Hello Every, Here is my CSC 3.2 Alpha 2.
Here is csc on compression ratings
It's a complete rewritten of CSC3.1, aiming at better ration and faster speed.
The main algorithm of them are almost same -- LZ77 + Ari.
But to achieve a better performance, I made such changes:
1. Abandon HashChain match finder. Use hashTable instead. And the number of match candidates is only 1-6 (hidden parameter -mx is 12). That means in -m1 there is only 1 hash-6-bytes candiate on each string matching.
2. On most data, LZ is very good. But on bad data like audios. It is very slow. So only find matches on the beginning of small blocks and insert hash-6 strings every several bytes. Then it would performs like skip (30MB/s+) but can find duplicate blocks. (try Tar contains several same zipped files)

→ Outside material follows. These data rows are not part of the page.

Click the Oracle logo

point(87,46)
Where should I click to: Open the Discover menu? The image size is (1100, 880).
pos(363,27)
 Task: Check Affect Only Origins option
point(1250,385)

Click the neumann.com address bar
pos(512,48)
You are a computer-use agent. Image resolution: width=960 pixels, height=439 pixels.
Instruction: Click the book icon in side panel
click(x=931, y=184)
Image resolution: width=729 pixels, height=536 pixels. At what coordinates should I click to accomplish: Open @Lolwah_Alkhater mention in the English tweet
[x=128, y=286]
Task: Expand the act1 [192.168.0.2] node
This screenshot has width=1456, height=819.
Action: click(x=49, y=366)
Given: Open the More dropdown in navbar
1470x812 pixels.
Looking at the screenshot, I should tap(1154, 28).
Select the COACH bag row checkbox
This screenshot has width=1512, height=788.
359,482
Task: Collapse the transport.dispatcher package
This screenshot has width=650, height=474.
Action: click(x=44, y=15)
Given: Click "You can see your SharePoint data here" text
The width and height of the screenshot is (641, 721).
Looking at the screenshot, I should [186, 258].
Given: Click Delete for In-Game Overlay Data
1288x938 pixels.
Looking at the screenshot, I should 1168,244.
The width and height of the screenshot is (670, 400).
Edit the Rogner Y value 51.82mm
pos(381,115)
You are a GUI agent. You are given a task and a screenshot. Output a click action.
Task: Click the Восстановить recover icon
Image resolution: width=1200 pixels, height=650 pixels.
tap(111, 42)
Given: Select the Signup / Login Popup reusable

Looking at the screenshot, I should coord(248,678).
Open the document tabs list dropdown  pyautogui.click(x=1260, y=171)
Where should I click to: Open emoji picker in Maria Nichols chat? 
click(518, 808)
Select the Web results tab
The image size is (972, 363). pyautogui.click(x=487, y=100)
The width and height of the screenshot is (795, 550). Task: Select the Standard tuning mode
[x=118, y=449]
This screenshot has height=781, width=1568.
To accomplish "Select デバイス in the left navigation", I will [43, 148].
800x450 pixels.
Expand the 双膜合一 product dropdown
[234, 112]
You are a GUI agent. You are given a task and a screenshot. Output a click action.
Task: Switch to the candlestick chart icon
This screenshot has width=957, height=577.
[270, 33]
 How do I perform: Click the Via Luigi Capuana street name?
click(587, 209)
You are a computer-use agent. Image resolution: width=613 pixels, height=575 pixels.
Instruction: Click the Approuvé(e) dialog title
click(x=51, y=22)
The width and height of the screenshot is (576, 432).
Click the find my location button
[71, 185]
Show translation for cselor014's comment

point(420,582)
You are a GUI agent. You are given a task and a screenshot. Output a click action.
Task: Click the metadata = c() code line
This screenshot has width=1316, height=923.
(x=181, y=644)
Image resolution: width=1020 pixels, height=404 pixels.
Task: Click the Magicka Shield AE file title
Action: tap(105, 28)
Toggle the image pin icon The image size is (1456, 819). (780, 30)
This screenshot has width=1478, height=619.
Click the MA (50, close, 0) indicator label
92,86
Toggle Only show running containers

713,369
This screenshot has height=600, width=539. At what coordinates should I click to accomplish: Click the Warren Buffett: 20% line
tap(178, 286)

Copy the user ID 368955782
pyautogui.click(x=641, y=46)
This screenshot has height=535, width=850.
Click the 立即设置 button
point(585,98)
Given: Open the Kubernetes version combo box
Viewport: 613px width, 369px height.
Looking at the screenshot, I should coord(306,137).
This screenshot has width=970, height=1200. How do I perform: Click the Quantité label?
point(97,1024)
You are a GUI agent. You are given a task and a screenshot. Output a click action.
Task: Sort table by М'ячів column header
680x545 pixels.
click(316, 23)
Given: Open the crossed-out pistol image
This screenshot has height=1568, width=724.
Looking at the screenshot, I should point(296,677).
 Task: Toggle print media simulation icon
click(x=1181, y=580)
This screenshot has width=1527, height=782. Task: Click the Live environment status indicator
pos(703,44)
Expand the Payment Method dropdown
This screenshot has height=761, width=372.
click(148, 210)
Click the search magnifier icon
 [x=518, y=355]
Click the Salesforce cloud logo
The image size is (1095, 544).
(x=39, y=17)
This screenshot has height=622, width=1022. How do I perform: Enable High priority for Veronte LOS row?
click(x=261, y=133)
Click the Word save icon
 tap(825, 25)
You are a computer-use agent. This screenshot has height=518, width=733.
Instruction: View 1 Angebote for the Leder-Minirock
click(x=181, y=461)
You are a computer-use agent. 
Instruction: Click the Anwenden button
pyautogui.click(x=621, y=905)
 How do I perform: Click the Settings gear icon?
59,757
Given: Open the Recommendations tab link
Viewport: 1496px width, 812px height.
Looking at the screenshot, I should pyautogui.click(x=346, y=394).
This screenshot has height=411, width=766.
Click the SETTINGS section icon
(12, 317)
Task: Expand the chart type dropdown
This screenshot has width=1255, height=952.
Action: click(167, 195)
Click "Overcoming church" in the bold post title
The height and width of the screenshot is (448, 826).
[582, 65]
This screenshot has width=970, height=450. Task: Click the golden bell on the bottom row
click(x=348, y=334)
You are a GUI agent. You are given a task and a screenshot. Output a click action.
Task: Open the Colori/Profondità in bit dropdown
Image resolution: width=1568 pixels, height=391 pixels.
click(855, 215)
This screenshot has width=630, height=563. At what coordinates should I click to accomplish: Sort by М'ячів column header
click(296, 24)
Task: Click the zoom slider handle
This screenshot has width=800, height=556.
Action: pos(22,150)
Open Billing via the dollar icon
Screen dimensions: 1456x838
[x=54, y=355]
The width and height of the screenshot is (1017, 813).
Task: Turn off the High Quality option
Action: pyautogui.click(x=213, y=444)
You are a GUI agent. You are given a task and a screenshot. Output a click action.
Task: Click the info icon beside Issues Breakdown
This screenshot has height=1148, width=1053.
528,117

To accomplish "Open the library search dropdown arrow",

3. Detection: CSC3.1 calculates each column's(12円3円4円8円16円) entropy to determine if delta is needed every 64KB. It's slow. Now such code instead:
while(progress<size-12)
{
sameDist[0]+=abs((signed)src[progress]-(signed)src[progress+1]);
sameDist[1]+=abs((signed)src[progress]-(signed)src[progress+2]);
sameDist[2]+=abs((signed)src[progress]-(signed)src[progress+3]);
sameDist[3]+=abs((signed)src[progress]-(signed)src[progress+4]);
sameDist[4]+=abs((signed)src[progress]-(signed)src[progress+8]);
sameDist[5]+=abs((signed)src[progress]-(signed)src[progress+12]);
progress++;
}
The MinBlockSize is 8KB. If largest sameDist[i] and smallest sameDist[i] differs much that often indicates this block is tables and smallest sameDist[i] is the Channel Num.
4. Improved parsing and model. There are 5 kinds of packes in LZ out stream:
Normal Match, Matches with Repeat Distance (4), 1-Byte match (last distance)(helps much in data tables), Same match(last len and distance), literal.
Literal use order-1 (3MSBit as context). Match distances coding use match len as context.
5. Range coder changed to the same as LZMA. Seems 10-20% faster on decompression compared to CSC31's coder.
6. The dictionary size is enlarged much ---320MB (actually 500MB+ but seems meaningless). Due to the changes in match finder, memory usage is only 40M+dictionary size in -m1 mode. Decompression needs 5M+dictionary size, i/o buffer included.
Still need to improve:
LZ Parsing has bugs so far. Its price evaluation doesn't work. Check e.coli -- Theorical should has no matches and be compressed to 2bpb.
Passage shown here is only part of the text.